▶ [Stored data]
————
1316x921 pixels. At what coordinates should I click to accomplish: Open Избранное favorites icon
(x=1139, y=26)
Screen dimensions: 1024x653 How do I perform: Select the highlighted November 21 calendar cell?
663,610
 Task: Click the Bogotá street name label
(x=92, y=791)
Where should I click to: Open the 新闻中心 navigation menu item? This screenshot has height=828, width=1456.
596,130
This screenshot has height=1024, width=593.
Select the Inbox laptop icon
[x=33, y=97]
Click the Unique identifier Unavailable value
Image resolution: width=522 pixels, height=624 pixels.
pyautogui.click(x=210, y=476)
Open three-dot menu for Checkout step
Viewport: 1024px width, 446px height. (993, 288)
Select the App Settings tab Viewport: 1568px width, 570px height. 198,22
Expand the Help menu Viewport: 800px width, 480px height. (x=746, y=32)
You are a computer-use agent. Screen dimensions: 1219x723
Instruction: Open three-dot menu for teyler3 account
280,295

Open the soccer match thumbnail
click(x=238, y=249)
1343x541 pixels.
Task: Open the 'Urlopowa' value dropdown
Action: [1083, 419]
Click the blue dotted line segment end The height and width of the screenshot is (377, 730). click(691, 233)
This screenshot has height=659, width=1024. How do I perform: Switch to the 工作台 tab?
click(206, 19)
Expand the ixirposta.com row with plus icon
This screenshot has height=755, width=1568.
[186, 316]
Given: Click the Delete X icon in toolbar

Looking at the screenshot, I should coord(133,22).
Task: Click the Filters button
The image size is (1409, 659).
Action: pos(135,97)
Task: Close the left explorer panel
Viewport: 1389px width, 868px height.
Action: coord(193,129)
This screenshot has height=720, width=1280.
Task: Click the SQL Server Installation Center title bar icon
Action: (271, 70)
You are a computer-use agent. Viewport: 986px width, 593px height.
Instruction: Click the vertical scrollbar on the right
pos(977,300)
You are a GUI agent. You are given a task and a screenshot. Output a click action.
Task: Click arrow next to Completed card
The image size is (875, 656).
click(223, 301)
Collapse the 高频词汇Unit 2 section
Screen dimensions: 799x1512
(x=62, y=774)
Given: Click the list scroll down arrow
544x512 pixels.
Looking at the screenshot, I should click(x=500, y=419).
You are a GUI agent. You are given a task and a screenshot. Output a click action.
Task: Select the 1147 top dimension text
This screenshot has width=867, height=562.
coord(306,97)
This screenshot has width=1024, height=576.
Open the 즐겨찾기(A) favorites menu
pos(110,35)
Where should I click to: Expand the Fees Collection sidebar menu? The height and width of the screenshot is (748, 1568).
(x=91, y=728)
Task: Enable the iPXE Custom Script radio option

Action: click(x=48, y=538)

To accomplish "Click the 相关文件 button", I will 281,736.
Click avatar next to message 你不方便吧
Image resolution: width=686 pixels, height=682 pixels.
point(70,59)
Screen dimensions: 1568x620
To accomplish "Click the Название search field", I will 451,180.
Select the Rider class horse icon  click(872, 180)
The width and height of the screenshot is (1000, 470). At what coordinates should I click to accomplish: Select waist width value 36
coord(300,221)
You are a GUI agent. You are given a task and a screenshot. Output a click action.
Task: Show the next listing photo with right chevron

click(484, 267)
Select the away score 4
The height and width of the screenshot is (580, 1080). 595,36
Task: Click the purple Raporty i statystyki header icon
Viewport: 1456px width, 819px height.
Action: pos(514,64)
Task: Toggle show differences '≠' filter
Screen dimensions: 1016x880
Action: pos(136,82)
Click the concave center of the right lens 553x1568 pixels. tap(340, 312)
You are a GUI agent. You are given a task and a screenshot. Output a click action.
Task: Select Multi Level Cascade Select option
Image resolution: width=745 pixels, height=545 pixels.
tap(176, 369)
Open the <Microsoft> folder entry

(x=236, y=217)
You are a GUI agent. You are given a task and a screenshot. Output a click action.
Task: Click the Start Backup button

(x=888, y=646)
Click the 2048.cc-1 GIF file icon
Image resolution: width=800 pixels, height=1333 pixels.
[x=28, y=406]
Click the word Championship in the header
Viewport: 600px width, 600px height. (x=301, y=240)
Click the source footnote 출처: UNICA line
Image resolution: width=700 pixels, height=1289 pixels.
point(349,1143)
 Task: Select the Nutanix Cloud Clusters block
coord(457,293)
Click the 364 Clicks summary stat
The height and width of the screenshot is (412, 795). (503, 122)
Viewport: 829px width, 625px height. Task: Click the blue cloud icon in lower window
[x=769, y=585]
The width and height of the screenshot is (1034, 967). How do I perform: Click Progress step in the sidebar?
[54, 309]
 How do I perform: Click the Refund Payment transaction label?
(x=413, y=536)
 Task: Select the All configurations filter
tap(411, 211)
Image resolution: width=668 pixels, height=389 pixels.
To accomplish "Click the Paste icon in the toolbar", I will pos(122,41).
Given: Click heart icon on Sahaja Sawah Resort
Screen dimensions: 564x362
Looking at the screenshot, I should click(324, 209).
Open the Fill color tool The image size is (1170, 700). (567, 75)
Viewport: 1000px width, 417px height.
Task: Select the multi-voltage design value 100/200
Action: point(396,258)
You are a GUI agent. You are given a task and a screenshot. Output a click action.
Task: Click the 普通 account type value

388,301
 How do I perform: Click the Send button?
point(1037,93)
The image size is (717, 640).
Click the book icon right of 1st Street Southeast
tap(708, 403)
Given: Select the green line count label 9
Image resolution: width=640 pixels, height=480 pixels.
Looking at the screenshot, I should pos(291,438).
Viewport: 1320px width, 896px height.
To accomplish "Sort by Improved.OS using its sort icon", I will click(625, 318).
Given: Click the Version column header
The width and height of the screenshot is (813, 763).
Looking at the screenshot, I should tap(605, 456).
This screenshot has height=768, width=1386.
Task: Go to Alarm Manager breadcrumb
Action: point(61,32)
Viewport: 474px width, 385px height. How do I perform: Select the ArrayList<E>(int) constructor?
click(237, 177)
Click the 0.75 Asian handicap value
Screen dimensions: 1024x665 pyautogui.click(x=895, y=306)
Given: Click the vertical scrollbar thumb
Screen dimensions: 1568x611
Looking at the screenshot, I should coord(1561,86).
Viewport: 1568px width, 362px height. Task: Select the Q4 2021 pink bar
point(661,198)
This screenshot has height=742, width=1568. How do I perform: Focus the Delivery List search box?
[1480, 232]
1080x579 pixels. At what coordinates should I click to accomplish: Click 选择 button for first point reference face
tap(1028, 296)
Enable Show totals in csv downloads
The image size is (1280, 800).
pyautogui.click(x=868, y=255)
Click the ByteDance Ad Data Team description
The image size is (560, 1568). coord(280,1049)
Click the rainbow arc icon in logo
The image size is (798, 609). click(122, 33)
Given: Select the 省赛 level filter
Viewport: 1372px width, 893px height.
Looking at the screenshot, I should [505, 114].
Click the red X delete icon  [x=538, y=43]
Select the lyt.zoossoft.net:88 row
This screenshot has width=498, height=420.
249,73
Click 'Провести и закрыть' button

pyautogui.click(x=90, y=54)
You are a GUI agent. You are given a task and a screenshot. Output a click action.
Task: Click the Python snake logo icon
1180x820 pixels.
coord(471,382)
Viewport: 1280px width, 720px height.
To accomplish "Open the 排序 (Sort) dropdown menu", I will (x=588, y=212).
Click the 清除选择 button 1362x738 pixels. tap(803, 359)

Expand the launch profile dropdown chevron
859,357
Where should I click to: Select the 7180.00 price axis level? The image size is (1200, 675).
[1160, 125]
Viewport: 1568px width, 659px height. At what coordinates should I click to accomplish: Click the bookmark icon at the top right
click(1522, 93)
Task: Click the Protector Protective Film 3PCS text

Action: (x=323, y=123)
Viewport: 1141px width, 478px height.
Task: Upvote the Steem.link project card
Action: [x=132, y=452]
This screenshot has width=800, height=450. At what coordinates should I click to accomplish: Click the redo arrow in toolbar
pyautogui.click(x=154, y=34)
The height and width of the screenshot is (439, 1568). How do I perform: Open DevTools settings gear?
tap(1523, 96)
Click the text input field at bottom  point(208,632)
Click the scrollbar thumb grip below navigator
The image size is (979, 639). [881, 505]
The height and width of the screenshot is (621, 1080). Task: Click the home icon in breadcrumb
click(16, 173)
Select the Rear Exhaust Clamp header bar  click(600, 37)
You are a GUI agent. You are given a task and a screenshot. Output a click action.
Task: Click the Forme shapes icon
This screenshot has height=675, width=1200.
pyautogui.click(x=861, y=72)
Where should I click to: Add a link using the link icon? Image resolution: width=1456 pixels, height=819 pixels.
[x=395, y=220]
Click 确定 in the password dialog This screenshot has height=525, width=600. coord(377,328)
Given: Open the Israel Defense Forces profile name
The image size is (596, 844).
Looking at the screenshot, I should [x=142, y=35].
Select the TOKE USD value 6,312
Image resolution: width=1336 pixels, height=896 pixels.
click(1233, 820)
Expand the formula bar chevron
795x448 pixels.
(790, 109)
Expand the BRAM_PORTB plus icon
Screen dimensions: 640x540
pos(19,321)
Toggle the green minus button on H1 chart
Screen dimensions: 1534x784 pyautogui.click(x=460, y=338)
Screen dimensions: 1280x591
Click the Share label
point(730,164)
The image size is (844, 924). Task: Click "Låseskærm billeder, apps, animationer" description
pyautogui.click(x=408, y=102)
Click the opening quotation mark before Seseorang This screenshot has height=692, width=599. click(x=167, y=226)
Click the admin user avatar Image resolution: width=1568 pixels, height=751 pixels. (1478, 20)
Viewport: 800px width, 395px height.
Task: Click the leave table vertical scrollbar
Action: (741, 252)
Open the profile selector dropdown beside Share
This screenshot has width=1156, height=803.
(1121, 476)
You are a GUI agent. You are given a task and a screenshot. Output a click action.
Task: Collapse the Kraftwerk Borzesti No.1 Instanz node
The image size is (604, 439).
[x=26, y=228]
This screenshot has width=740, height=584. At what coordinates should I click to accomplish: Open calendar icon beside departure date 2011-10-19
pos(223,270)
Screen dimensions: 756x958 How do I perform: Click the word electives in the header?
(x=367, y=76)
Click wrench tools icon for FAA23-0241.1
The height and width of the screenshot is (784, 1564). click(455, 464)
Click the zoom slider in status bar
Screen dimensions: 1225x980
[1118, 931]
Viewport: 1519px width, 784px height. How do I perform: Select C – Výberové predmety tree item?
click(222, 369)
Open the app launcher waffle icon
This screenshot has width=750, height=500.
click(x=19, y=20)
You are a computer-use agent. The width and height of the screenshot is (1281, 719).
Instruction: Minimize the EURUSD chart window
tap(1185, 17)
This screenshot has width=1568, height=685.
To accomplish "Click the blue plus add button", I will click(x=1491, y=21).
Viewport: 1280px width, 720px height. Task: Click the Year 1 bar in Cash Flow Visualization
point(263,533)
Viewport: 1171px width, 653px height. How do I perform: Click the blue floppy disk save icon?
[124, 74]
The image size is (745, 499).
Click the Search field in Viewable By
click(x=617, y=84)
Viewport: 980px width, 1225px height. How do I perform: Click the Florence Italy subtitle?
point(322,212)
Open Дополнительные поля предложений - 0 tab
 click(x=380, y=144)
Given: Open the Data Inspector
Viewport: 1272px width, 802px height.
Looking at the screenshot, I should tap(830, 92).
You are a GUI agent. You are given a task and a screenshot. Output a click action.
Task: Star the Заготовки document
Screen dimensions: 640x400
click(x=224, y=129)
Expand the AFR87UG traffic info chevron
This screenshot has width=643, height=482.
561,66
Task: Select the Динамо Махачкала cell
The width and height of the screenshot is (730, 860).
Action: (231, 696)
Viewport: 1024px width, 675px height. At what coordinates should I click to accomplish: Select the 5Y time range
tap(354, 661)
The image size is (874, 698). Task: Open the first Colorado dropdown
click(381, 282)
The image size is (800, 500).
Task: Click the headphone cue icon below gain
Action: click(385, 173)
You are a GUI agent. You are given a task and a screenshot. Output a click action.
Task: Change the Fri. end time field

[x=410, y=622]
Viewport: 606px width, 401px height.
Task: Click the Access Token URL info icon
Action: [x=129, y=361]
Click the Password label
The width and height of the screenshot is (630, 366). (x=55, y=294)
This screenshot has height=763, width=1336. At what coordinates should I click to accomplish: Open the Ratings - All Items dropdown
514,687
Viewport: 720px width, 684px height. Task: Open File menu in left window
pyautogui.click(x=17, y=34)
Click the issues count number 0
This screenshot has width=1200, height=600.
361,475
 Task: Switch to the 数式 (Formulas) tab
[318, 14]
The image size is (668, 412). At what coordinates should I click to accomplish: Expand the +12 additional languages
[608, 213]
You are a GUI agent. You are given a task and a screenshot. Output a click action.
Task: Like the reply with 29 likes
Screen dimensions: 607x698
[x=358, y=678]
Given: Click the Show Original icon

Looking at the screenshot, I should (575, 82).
————
▶ [ASSIGNED TASK]
Extract all lines of the records above that include "computer".

▶ [YOUR SOLUTION]
You are a computer-use agent. Screen dimensions: 1219x723
You are a computer-use agent. Viewport: 986px width, 593px height.
You are a computer-use agent. The width and height of the screenshot is (1281, 719).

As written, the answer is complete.